USF grad student works to improve education in Nigeria

(Left to right) Brent Caramanica, Ulixes Hawili, Phil Michaels, Samantha Taranto, Eric Biel and Sercan Topcu at the final award ceremony for the Hult Prize.  SPECIAL TO THE ORACLE

A parent is the most important teacher for a child. Tembo Education Group, is a social enterprise. As described by Biel, “A social enterprise that has the heart of a non-profit, but is sustainable by being for-profit.”

Eric Biel, part-time graduate student at USF’s Muma College of Business, worked with five students from the University of Tampa (UT) to create Tembo, which means elephant in Swahili. Tembo distributes materials to participating parents through text messages and trained local advisers.

Tembo sends home educators to a participant’s home once a week, where they role-play with the parent the activities for that week. Then each day, the parent receives a text message with a reminder of that day’s activity. Later that day, they receive a quiz to review the material and make sure they are teaching the child correctly.

“For example, (on) Tuesdays a parent will have a home educator come to their house, and they’ll role-play for about an hour with five different activities covering the four domains of learning,” Biel said. “It’ll be age appropriate, so if you have a 2-year-old child then you’d be receiving activities for your 2 year old.”

Activities include learning about shapes and colors, reading and telling stories, solving simple logic problems and generally preparing children for school. According to testimonies on temboeducationgroup.com, the program improves children’s speech and reading, along with improving their interest in learning. 

Tembo was started as part of the Hult Prize Foundation, a not-for-profit organization dedicated to solving social issues. As a partnership between Hult International Business School and the Clinton Global Initiative, the Hult Prize presents a yearly social challenge as selected by former President Bill Clinton and offers $1 million to the winning start-up. According to hultprize.org, the “President’s Challenge” is intended to be solved through the creation of student start-ups for social good.

This year’s prompt was to find a way to expand early childhood education in urban slums around the world. Tembo was the youngest and only U.S. team to reach the finals, making it’s way through a competition held at UT in November and the San Francisco Regionals in March. They beat 20,000 teams, including eight Ivy League schools, to win first place at regional finals.

After they placed in regionals, parts of the Tembo team went to Nigeria to set up the program in 19 different areas in Lagos, Nigeria.

While they did not win at finals in New York on Sept. 26, the team plans to continue their work on the company, hoping to spread Tembo throughout Sub-Saharan Africa which includes Kenya, Ghana, Uganda and Liberia according to the Tampa Tribune. According to Tembo’s website, they currently reach 5,520 children.

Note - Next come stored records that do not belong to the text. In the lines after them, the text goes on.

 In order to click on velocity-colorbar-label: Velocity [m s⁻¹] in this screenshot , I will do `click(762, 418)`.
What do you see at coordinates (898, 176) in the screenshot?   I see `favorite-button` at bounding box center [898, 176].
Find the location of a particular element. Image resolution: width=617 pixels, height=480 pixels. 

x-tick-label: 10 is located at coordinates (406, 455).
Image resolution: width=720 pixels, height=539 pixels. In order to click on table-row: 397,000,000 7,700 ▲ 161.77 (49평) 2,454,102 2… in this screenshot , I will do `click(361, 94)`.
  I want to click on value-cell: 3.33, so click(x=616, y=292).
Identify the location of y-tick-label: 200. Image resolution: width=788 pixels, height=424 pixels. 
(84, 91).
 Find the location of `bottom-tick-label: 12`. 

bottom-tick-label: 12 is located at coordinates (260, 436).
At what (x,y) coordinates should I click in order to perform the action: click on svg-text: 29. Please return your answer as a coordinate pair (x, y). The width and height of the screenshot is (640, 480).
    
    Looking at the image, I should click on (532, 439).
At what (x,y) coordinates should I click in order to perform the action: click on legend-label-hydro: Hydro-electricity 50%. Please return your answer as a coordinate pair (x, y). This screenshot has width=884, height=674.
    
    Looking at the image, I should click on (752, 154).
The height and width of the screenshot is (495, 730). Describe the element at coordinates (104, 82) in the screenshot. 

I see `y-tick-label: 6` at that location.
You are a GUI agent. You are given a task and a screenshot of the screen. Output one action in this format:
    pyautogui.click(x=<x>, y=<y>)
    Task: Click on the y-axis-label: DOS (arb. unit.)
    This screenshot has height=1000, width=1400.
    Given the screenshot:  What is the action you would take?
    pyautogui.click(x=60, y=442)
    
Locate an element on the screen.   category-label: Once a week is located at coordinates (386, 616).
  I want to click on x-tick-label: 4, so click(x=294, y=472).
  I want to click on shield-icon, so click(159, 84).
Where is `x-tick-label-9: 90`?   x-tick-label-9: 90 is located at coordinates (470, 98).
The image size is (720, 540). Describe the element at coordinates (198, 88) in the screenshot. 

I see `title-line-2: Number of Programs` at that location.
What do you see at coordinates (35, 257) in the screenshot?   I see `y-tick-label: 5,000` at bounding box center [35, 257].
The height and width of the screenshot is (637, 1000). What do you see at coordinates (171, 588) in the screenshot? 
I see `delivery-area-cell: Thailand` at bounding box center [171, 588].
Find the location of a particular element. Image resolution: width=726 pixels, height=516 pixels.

Biel said Tembo’s goal is to educate 10 million children in the next five years. While the program started in Nigeria with 45 children, Tembo hopes to spread throughout Sub-Saharan Africa.

Biel said they picked the region for two reasons: Nigeria is the fastest growing mobile phone industry in the world and there’s a birth rate of 5.5 children per mother, which is the fourth highest in the world. 

“It’s got incredible growth and incredible need so that’s why we targeted Nigeria, particularly Sub-Saharan Africa as our initial target market because we need to have continuation of growth, because how the program will work is the parents running the program have the opportunity to become home educators themselves,” Biel said. “So, it’s not just an educational impact, there’s an economic impact as well.”

Tembo drew inspiration from and formed a partnership with Home Instruction for Parents of Preschool Youngsters (HIPPY), a program based at USF where Biel has worked for the past nine years. HIPPY helps parents create positive learning environments for home-based learning in 14 countries around the world over the past 45 years.

According to Biel, the biggest difference between Tembo and HIPPY is the focused age group. While HIPPY works with children ages between 3 and 5, Tembo is a prenatal program that extends until the child reaches age 6.

“Tembo has a partnership with HIPPY and it just made me even more excited because of the magnitude of impact we’re going to be able to have,” Biel said. “I was very excited in order to take the efforts and multiply them tenfold.”

HIPPY and Tembo are working on an app that will make the process easier for both the parents and also the children involved with the program by providing more resources and making interactive activities. 

Though Biel works behind the scene rather than out in the field, he sees the impact projects like Tembo and HIPPY make on the underdeveloped areas of the world.

“Working with this program for so long, you get to see the impact it has on the families the parents, the children, the communities, and you start seeing how you’re actually making a change,” Biel said. “That’s something that I value.

“I get to see the success stories that come in and those success stories are what allows me to link myself as though I’m in the field. I get to read the successes that the program’s having which are just amazing stories that come in.”